### Aim of the task
The answer must consist of every line from the data that holds the string "screenshot".

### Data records
•••••

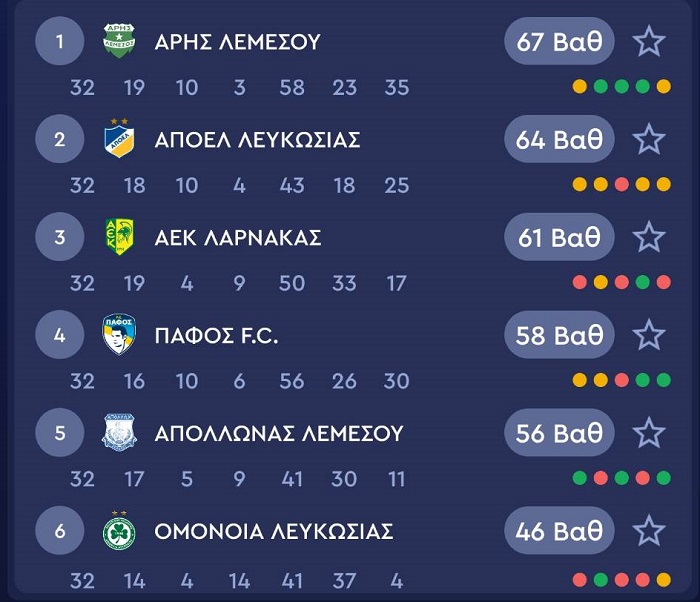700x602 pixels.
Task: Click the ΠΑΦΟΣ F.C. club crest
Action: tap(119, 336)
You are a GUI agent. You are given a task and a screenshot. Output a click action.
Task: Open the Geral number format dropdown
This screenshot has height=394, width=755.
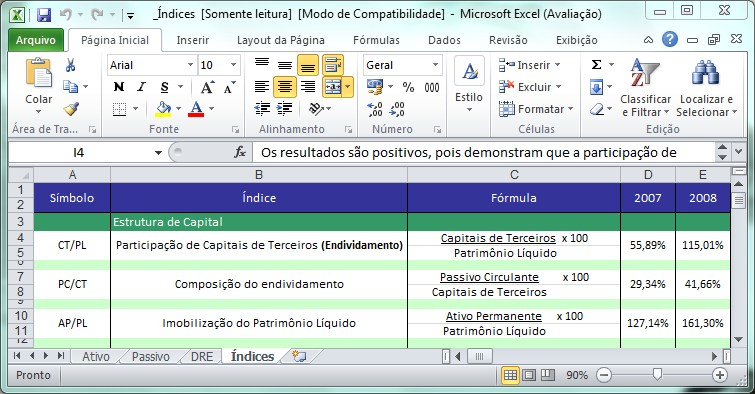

•••••

### Task answer
You are a GUI agent. You are given a task and a screenshot. Output a click action.
This screenshot has height=394, width=755.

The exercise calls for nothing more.